▸ SOURCE TEXT:
^^^^^^^^^^^^^^^^

Investors managing their own money these days have tools that are leaps and bounds ahead of what was available just a decade or two past. Investors can trade instantly on their smartphone, for example. They can also access foreign markets and sophisticated instruments like options and currencies. But best of all, the low-cost index fund revolution allows for just about any strategy to be replicated in an exchange-traded fund that costs only a few dollars in fees each year. Here are nine low-cost funds where you can invest strategically and affordably.

JPMorgan BetaBuilders U.S. Equity ETF (ticker: BBUS)

The ETF arm of JPMorgan Chase & Co. (JPM) doesn't get as much attention as that of bigger shops like iShares or SPDR. However, it is clearly interested in playing with the big boys with this super cheap large-cap fund. BBUS holds more than 600 U.S. companies, blending both growth names like Facebook (FB) and value stocks like Johnson & Johnson (JNJ). It also holds some smaller companies, with corporations less than $10 billion in market value making up around 12% of the total portfolio.

Expense ratio: 0.02% or $2 annually on $10,000 invested

SPDR Portfolio S&P 500 Growth ETF (SPYG)

There’s plenty of competition among large-cap growth ETFs, but this SPDR offering stands out because it is one of the cheapest index funds available. With a simple screen, this fund focuses on the 300 components of the popular S&P 500 index that exhibit the clearest growth characteristics based on profit and sales trends. That means more tech stocks like Facebook and less health care or utility stocks than broad-based funds.

Expense ratio: 0.04%

iShares Core S&P U.S. Value ETF (IUSV)

The other side of the coin is this iShares value fund that focuses instead on slower growth companies but ones that have a higher degree of stability and inherent value. The list of holdings is larger at just under 700 picks, but that's because it looks at more smaller-sized companies. Still, the portfolio is selective based on value criteria regardless of size. As a result, financial stocks make up the largest sector at roughly 22% of the holdings, led by megabank JPMorgan.

Expense ratio: 0.04%

Schwab U.S. Mid-Cap ETF (SCHM)

Charles Schwab is another asset management firm that knows the best way to go toe-to-toe with the leading ETF providers is to offer its own cost-competitive funds. That's what it does here with SCHM, the cheapest option for those looking to play mid-sized U.S. corporations. There are about 500 holdings, such as tech stock Cadence Design Systems (CDNS) and oil and gas explorer Diamondback Energy (FANG). The typical stock is less than $10 billion in market value but larger than $1 billion.

Expense ratio: 0.04%

Schwab U.S. Small-Cap ETF (SHCA)

^^^^^^^^^^^^^^^^

▸ TASK ITEM A: Retype the article on low-cost index funds from "Expense ratio: 0.02%" to "than broad-based funds.".
▸ TASK ITEM B: According to the article on low-cost index funds, are these statements true? Answer yes or no for each, and quote the words from the article that decide it. (i) BBUS holds more than 600 U.S. companies. (ii) SPYG focuses on 500 components of the S&P 500 index. (iii) Health care is the largest sector in IUSV.
▸ TASK ITEM C: Write what comes next in the article on low-cost index funds, starting after its last line.
The records aren't needed for anything here.

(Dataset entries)
^^^^^^^^^^^^^^^^

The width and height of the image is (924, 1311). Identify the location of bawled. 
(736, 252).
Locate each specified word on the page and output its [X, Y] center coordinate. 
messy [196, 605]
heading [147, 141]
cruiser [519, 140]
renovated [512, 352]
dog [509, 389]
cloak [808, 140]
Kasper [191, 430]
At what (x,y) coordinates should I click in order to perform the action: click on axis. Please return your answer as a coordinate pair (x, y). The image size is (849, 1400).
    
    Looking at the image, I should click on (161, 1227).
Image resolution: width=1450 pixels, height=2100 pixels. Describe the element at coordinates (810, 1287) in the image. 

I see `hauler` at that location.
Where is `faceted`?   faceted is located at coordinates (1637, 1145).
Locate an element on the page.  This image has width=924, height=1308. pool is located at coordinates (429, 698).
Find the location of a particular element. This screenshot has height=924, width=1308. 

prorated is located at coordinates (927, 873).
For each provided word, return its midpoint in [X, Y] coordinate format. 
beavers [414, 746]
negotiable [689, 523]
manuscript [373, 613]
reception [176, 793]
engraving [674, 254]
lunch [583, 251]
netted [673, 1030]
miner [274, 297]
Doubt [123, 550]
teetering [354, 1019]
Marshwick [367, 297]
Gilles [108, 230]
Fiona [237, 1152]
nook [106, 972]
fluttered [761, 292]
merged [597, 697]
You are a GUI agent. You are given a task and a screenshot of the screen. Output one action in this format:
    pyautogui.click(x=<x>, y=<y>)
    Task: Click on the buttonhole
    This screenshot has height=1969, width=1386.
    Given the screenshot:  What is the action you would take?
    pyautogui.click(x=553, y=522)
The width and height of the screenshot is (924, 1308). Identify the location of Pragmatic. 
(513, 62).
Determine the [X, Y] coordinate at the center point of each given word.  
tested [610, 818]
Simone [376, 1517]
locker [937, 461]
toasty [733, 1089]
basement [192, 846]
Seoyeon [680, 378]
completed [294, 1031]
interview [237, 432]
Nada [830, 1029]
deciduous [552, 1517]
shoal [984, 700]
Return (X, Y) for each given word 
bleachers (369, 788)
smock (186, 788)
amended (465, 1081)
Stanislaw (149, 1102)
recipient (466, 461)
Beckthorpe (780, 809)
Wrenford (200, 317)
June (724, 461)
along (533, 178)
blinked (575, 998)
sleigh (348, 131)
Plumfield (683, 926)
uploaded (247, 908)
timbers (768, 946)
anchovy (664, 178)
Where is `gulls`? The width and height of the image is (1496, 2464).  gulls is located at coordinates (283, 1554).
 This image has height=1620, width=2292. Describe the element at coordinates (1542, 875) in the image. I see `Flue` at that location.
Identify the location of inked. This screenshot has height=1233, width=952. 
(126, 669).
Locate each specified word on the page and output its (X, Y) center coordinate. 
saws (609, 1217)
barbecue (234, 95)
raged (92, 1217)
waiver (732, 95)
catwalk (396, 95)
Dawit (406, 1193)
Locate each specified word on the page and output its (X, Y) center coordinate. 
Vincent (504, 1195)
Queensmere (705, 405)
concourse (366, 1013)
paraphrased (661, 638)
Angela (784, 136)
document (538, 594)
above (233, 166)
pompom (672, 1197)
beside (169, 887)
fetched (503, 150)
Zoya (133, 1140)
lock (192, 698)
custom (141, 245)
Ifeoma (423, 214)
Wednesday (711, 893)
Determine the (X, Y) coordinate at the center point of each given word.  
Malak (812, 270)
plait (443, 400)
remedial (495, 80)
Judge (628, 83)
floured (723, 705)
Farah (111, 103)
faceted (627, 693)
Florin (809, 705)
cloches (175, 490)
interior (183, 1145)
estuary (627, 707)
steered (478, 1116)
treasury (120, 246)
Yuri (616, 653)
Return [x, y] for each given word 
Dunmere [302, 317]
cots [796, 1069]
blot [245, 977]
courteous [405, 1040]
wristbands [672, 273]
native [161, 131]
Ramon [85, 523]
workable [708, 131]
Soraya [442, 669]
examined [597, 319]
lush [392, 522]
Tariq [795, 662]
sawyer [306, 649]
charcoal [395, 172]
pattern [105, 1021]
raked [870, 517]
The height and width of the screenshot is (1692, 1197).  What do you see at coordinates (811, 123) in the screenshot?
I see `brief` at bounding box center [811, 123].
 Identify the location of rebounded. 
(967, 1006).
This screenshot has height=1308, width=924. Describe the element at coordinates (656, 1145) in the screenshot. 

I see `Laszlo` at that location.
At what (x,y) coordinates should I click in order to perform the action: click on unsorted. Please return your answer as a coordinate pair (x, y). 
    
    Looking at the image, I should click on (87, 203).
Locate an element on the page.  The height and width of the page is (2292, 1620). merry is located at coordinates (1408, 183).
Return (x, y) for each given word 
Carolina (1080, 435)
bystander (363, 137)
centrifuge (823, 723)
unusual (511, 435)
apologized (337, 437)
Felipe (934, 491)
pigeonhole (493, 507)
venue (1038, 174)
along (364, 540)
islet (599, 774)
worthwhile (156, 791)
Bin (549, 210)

^^^^^^^^^^^^^^^^

▸ ANSWER AREA A:
Expense ratio: 0.02% or $2 annually on $10,000 invested

SPDR Portfolio S&P 500 Growth ETF (SPYG)

There’s plenty of competition among large-cap growth ETFs, but this SPDR offering stands out because it is one of the cheapest index funds available. With a simple screen, this fund focuses on the 300 components of the popular S&P 500 index that exhibit the clearest growth characteristics based on profit and sales trends. That means more tech stocks like Facebook and less health care or utility stocks than broad-based funds.

▸ ANSWER AREA B:
(i) Yes: "BBUS holds more than 600 U.S. companies"
(ii) No: "this fund focuses on the 300 components of the popular S&P 500 index"
(iii) No: "financial stocks make up the largest sector at roughly 22% of the holdings"

▸ ANSWER AREA C:
The natural partner to the last fund focused on mid-sized companies is to go small with a similar fund from Schwab, but one that focuses on stocks that are less than $3 billion and as small as $300 million. The fund is also much deeper than its mid-sized peer, with more than 1,700 holdings. However, the stocks are evenly spread out across sectors with about 17% of the fund in both financials and tech, followed by about 14% each in both industrials and health care.

Expense ratio: 0.04%

SPDR Portfolio Developed World ex-US ETF (SPDW)

So far, you may be thinking that the cheapest funds are only focused on domestic stocks. But SPDR proves that wrong with this incredibly cheap ex-U.S. fund that offers a diversified way to invest in a blend of stocks from abroad for an incredibly affordable fee. Made up of some 1,800 stocks, SPDW holds big European names such as Nestle (NSRGY) as well as a handful of lesser-known stocks from Hong Kong to Israel.

Expense ratio: 0.04%

iShares Broad USD Investment Grade Corporate Bond ETF (USIG)

This fund is a broad way to target the U.S. corporate bond market through a variety of loans to big corporations across a variety of durations. All told, USIG is comprised of more than 5,000 individual bonds – all of which are "investment grade" with top marks from rating agencies – with an average maturity of more than 10 years. Unsurprisingly, financials like Bank of America (BAC) are tied to the top positions, since these capital intensive companies commonly raise cash via bond offerings. Banks represent about 22% of the USIG bond portfolio, followed by 15% for consumer-related companies.

Expense ratio: 0.06%

SPDR Portfolio Long Term Treasury ETF (SPTL)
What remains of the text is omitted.